Thought on Emerging Markets; and playing (Russian) roulette?

With some of my best performing stocks being emerging market plays, I got to think about the question of …

Are Emerging Market investments disguised games of Russian Roulette? What provocative thought I want to express with this question is the difficulty of judging investments’ return profiles despite recent strong performances.

Roulette can offer big wins for a while despite being a negative expectation game. The reason for this is volatility. When you enter a casino and start playing roulette, your bankrole will not decrease a few percentage points per game of roulette according to expectations (casino’s edge). It will not follow a steady decline, but fluctuate wildly. The only certainty is, it will go to zero in the very long term – this means if you play enough rounds.

Even the casino would (if it had only one customer/gambler) see its profit/loss swing wildy, despite playing a positive expectation game.

Expectation is a statistical fiction, like having 2.5 children.

From the Book: Fortune’s Formula by William Poundstone

Russian Roulette might offer very favourable return profiles … on average! The expectation might be positive. It might offer the chance to double your stake in five out of six scenarios but in a small minority of scenarios leading to a catastrophic and complete loss of the investment. The game offers favourable positive returns on average, but if you play parlayed games (reinvesting winnings) you will ultimately hit zero. This is the differnece between
(for more see my Book-review: Fortune’s Formula by William Poundstone) Also handy definition from :

How do I know that my emerging market investments are no such plays? Their returns so far are strong, but the performance might merely depend on lucky outcomes in a ‘Russian Roulette’ play, due to volatiliy and luck, not skill or superior return profiles. The rare catstropic loss might be triggered by extreme political action like the ruling party expropriating property owners and titel bearers (whatever title a VIE is). We might think of much more extreme action by the CCP with the effect of all Western investors losing their valuable investments in China.

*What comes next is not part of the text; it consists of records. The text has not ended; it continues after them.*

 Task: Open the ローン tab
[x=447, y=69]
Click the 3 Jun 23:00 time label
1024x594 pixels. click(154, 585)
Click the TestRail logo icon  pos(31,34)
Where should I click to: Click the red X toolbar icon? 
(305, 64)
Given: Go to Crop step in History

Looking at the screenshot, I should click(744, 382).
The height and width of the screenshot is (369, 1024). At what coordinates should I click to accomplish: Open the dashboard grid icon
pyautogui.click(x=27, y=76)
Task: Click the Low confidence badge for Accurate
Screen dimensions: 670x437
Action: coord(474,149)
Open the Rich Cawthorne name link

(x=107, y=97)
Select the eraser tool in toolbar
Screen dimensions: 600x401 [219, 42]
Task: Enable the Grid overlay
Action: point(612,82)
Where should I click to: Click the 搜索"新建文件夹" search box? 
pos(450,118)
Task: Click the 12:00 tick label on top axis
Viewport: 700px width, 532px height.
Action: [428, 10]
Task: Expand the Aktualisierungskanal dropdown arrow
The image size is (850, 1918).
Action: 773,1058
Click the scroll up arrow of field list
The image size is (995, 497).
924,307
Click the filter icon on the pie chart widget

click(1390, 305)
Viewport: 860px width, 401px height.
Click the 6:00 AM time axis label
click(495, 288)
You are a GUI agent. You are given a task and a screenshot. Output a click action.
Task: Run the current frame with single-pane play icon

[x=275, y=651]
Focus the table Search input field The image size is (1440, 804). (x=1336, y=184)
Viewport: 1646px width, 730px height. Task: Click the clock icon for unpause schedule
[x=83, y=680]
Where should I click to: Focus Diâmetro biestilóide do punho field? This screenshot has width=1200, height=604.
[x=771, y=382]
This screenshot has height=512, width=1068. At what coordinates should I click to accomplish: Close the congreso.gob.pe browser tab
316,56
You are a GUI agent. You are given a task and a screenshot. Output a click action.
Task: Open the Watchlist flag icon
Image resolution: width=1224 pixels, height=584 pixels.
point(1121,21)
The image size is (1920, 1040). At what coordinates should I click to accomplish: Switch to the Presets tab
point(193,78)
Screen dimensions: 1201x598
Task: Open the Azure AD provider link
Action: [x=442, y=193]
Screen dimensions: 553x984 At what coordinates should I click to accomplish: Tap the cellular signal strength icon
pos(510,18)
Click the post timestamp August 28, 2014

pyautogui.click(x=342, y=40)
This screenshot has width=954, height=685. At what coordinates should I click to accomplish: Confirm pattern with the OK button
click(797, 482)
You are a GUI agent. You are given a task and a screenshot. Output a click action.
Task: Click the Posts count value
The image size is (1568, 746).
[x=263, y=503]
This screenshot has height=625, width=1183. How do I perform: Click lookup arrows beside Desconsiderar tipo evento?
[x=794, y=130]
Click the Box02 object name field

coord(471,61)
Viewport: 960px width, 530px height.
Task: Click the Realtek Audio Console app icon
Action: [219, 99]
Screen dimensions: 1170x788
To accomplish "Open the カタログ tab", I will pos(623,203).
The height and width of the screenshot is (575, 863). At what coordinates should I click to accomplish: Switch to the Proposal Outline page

When it comes to emerging market investments I am never entirely sure about the true probability of catstrophic outcomes. I even believe we never can be sure, but uncertainty is higher for EM investments. Thus, I think it is best to

  • keep my overall EM allocation rather small, and to
  • size each single EM investment rather small

Since almost everything in investing cuts both ways, such a small sizing results in less than maximized returns if EM stocks perform best. As such, a few of my EM stocks (SBER RU, GAZ GY, 398 HK) have delivered strong performance recently, but their overall effect to the portfolio performance or ‘contribution’ remains limited.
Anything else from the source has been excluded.